データの行
* * *
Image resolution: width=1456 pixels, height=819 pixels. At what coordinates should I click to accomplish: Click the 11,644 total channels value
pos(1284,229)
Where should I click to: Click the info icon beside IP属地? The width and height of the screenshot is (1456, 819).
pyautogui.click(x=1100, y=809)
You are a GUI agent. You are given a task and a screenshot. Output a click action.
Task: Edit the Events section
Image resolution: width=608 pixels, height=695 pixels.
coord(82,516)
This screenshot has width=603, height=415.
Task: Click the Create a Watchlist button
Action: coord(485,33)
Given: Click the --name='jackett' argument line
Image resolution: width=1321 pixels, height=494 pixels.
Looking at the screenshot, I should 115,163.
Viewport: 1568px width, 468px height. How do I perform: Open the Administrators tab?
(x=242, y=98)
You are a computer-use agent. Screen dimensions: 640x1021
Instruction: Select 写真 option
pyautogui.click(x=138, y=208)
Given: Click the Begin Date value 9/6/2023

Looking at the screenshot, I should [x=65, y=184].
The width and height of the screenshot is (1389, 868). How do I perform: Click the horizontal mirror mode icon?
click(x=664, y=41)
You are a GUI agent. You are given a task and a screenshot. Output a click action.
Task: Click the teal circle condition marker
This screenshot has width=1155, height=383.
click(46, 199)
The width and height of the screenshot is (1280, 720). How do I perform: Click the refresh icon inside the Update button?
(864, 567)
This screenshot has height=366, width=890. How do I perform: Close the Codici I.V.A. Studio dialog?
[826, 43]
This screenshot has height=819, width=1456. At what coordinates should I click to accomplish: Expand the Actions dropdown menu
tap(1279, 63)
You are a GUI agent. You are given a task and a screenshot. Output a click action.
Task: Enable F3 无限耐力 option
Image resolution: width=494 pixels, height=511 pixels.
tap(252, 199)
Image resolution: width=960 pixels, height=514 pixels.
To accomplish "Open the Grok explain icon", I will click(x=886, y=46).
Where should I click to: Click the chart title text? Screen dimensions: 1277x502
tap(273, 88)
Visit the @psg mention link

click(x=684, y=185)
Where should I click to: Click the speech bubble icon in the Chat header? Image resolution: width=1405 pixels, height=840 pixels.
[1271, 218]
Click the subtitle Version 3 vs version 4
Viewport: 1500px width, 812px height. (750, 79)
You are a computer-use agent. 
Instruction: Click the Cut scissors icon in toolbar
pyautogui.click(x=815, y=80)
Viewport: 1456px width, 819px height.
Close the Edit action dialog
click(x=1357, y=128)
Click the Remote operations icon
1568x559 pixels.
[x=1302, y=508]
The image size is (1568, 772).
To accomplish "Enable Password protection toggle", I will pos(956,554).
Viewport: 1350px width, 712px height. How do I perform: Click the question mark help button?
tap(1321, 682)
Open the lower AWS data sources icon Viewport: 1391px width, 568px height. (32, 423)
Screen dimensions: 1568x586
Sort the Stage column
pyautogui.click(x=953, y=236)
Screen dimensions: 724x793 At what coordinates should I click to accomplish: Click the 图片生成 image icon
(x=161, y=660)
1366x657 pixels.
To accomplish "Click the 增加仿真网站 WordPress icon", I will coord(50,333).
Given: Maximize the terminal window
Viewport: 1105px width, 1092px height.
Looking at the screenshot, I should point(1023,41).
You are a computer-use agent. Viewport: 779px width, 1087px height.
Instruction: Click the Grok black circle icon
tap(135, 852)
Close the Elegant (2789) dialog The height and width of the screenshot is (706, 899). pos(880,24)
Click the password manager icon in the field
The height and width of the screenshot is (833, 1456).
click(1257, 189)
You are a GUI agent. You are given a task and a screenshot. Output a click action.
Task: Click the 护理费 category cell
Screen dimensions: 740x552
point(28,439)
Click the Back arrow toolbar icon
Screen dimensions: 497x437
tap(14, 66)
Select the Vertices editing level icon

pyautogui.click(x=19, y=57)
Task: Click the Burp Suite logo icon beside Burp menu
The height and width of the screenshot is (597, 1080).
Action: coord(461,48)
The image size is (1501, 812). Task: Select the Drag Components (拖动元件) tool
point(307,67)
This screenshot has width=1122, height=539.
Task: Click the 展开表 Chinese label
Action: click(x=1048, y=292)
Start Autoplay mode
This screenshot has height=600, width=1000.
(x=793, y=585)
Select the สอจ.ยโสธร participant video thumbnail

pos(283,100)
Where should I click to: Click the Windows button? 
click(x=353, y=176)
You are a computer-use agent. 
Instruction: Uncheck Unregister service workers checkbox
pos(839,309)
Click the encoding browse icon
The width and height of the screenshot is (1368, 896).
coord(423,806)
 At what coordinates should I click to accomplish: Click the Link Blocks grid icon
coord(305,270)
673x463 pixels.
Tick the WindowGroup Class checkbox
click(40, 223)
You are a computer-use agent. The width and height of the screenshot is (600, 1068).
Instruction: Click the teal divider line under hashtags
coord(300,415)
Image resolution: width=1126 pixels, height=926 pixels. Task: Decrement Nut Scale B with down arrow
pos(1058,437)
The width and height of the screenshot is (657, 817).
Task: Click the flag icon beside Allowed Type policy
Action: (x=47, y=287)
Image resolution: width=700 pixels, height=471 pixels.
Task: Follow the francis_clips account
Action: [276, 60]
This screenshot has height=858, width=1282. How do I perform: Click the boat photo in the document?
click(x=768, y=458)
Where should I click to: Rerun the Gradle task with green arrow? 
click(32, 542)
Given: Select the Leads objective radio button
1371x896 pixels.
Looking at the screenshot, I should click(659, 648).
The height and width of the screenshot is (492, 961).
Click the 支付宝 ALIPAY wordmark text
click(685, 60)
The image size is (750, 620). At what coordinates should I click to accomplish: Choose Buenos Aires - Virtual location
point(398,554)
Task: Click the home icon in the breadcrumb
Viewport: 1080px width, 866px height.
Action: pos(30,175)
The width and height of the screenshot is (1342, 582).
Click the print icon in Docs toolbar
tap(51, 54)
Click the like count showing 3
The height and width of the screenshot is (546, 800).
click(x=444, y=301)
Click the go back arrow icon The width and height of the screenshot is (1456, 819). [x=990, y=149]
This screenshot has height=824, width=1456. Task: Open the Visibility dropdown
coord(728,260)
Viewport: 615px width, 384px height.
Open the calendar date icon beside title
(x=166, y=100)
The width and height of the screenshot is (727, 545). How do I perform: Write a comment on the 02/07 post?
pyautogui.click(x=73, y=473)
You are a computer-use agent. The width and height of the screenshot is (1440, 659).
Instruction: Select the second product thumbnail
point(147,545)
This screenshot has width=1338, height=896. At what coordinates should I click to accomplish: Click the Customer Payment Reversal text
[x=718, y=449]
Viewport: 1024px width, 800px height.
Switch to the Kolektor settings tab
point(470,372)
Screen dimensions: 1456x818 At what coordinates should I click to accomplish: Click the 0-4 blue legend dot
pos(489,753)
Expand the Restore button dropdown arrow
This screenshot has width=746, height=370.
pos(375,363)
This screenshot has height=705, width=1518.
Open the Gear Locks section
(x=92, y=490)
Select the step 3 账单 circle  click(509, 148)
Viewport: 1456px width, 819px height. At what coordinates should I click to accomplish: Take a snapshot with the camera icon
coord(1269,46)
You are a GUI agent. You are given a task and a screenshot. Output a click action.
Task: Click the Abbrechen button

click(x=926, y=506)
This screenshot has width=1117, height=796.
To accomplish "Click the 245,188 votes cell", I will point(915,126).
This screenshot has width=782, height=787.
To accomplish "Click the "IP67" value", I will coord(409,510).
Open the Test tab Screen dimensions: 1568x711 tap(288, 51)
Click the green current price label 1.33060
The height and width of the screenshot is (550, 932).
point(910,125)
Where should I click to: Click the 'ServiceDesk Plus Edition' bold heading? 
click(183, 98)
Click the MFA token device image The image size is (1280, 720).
* * *
▶ [課題] 上の資料の全行を書き写し、「GUI agent」をすべて「screen agent」に変える。それ以外は一切変えない。

▶ [解答]
Image resolution: width=1456 pixels, height=819 pixels. At what coordinates should I click to accomplish: Click the 11,644 total channels value
pos(1284,229)
Where should I click to: Click the info icon beside IP属地? The width and height of the screenshot is (1456, 819).
pyautogui.click(x=1100, y=809)
You are a screen agent. You are given a task and a screenshot. Output a click action.
Task: Edit the Events section
Image resolution: width=608 pixels, height=695 pixels.
coord(82,516)
This screenshot has width=603, height=415.
Task: Click the Create a Watchlist button
Action: coord(485,33)
Given: Click the --name='jackett' argument line
Image resolution: width=1321 pixels, height=494 pixels.
Looking at the screenshot, I should 115,163.
Viewport: 1568px width, 468px height. How do I perform: Open the Administrators tab?
(x=242, y=98)
You are a computer-use agent. Screen dimensions: 640x1021
Instruction: Select 写真 option
pyautogui.click(x=138, y=208)
Given: Click the Begin Date value 9/6/2023

Looking at the screenshot, I should [x=65, y=184].
The width and height of the screenshot is (1389, 868). How do I perform: Click the horizontal mirror mode icon?
click(x=664, y=41)
You are a screen agent. You are given a task and a screenshot. Output a click action.
Task: Click the teal circle condition marker
This screenshot has width=1155, height=383.
click(46, 199)
The width and height of the screenshot is (1280, 720). How do I perform: Click the refresh icon inside the Update button?
(864, 567)
This screenshot has height=366, width=890. How do I perform: Close the Codici I.V.A. Studio dialog?
[826, 43]
This screenshot has height=819, width=1456. At what coordinates should I click to accomplish: Expand the Actions dropdown menu
tap(1279, 63)
You are a screen agent. You are given a task and a screenshot. Output a click action.
Task: Enable F3 无限耐力 option
Image resolution: width=494 pixels, height=511 pixels.
tap(252, 199)
Image resolution: width=960 pixels, height=514 pixels.
To accomplish "Open the Grok explain icon", I will click(x=886, y=46).
Where should I click to: Click the chart title text? Screen dimensions: 1277x502
tap(273, 88)
Visit the @psg mention link

click(x=684, y=185)
Where should I click to: Click the speech bubble icon in the Chat header? Image resolution: width=1405 pixels, height=840 pixels.
[1271, 218]
Click the subtitle Version 3 vs version 4
Viewport: 1500px width, 812px height. (750, 79)
You are a computer-use agent. 
Instruction: Click the Cut scissors icon in toolbar
pyautogui.click(x=815, y=80)
Viewport: 1456px width, 819px height.
Close the Edit action dialog
click(x=1357, y=128)
Click the Remote operations icon
1568x559 pixels.
[x=1302, y=508]
The image size is (1568, 772).
To accomplish "Enable Password protection toggle", I will pos(956,554).
Viewport: 1350px width, 712px height. How do I perform: Click the question mark help button?
tap(1321, 682)
Open the lower AWS data sources icon Viewport: 1391px width, 568px height. (32, 423)
Screen dimensions: 1568x586
Sort the Stage column
pyautogui.click(x=953, y=236)
Screen dimensions: 724x793 At what coordinates should I click to accomplish: Click the 图片生成 image icon
(x=161, y=660)
1366x657 pixels.
To accomplish "Click the 增加仿真网站 WordPress icon", I will coord(50,333).
Given: Maximize the terminal window
Viewport: 1105px width, 1092px height.
Looking at the screenshot, I should point(1023,41).
You are a computer-use agent. Viewport: 779px width, 1087px height.
Instruction: Click the Grok black circle icon
tap(135, 852)
Close the Elegant (2789) dialog The height and width of the screenshot is (706, 899). pos(880,24)
Click the password manager icon in the field
The height and width of the screenshot is (833, 1456).
click(1257, 189)
You are a screen agent. You are given a task and a screenshot. Output a click action.
Task: Click the 护理费 category cell
Screen dimensions: 740x552
point(28,439)
Click the Back arrow toolbar icon
Screen dimensions: 497x437
tap(14, 66)
Select the Vertices editing level icon

pyautogui.click(x=19, y=57)
Task: Click the Burp Suite logo icon beside Burp menu
The height and width of the screenshot is (597, 1080).
Action: coord(461,48)
The image size is (1501, 812). Task: Select the Drag Components (拖动元件) tool
point(307,67)
This screenshot has width=1122, height=539.
Task: Click the 展开表 Chinese label
Action: click(x=1048, y=292)
Start Autoplay mode
This screenshot has height=600, width=1000.
(x=793, y=585)
Select the สอจ.ยโสธร participant video thumbnail

pos(283,100)
Where should I click to: Click the Windows button? 
click(x=353, y=176)
You are a computer-use agent. 
Instruction: Uncheck Unregister service workers checkbox
pos(839,309)
Click the encoding browse icon
The width and height of the screenshot is (1368, 896).
coord(423,806)
 At what coordinates should I click to accomplish: Click the Link Blocks grid icon
coord(305,270)
673x463 pixels.
Tick the WindowGroup Class checkbox
click(40, 223)
You are a computer-use agent. The width and height of the screenshot is (600, 1068).
Instruction: Click the teal divider line under hashtags
coord(300,415)
Image resolution: width=1126 pixels, height=926 pixels. Task: Decrement Nut Scale B with down arrow
pos(1058,437)
The width and height of the screenshot is (657, 817).
Task: Click the flag icon beside Allowed Type policy
Action: (x=47, y=287)
Image resolution: width=700 pixels, height=471 pixels.
Task: Follow the francis_clips account
Action: [276, 60]
This screenshot has height=858, width=1282. How do I perform: Click the boat photo in the document?
click(x=768, y=458)
Where should I click to: Rerun the Gradle task with green arrow? 
click(32, 542)
Given: Select the Leads objective radio button
1371x896 pixels.
Looking at the screenshot, I should click(659, 648).
The height and width of the screenshot is (492, 961).
Click the 支付宝 ALIPAY wordmark text
click(685, 60)
The image size is (750, 620). At what coordinates should I click to accomplish: Choose Buenos Aires - Virtual location
point(398,554)
Task: Click the home icon in the breadcrumb
Viewport: 1080px width, 866px height.
Action: pos(30,175)
The width and height of the screenshot is (1342, 582).
Click the print icon in Docs toolbar
tap(51, 54)
Click the like count showing 3
The height and width of the screenshot is (546, 800).
click(x=444, y=301)
Click the go back arrow icon The width and height of the screenshot is (1456, 819). [x=990, y=149]
This screenshot has height=824, width=1456. Task: Open the Visibility dropdown
coord(728,260)
Viewport: 615px width, 384px height.
Open the calendar date icon beside title
(x=166, y=100)
The width and height of the screenshot is (727, 545). How do I perform: Write a comment on the 02/07 post?
pyautogui.click(x=73, y=473)
You are a computer-use agent. The width and height of the screenshot is (1440, 659).
Instruction: Select the second product thumbnail
point(147,545)
This screenshot has width=1338, height=896. At what coordinates should I click to accomplish: Click the Customer Payment Reversal text
[x=718, y=449]
Viewport: 1024px width, 800px height.
Switch to the Kolektor settings tab
point(470,372)
Screen dimensions: 1456x818 At what coordinates should I click to accomplish: Click the 0-4 blue legend dot
pos(489,753)
Expand the Restore button dropdown arrow
This screenshot has width=746, height=370.
pos(375,363)
This screenshot has height=705, width=1518.
Open the Gear Locks section
(x=92, y=490)
Select the step 3 账单 circle  click(509, 148)
Viewport: 1456px width, 819px height. At what coordinates should I click to accomplish: Take a snapshot with the camera icon
coord(1269,46)
You are a screen agent. You are given a task and a screenshot. Output a click action.
Task: Click the Abbrechen button

click(x=926, y=506)
This screenshot has width=1117, height=796.
To accomplish "Click the 245,188 votes cell", I will point(915,126).
This screenshot has width=782, height=787.
To accomplish "Click the "IP67" value", I will coord(409,510).
Open the Test tab Screen dimensions: 1568x711 tap(288, 51)
Click the green current price label 1.33060
The height and width of the screenshot is (550, 932).
point(910,125)
Where should I click to: Click the 'ServiceDesk Plus Edition' bold heading? 
click(183, 98)
Click the MFA token device image The image size is (1280, 720).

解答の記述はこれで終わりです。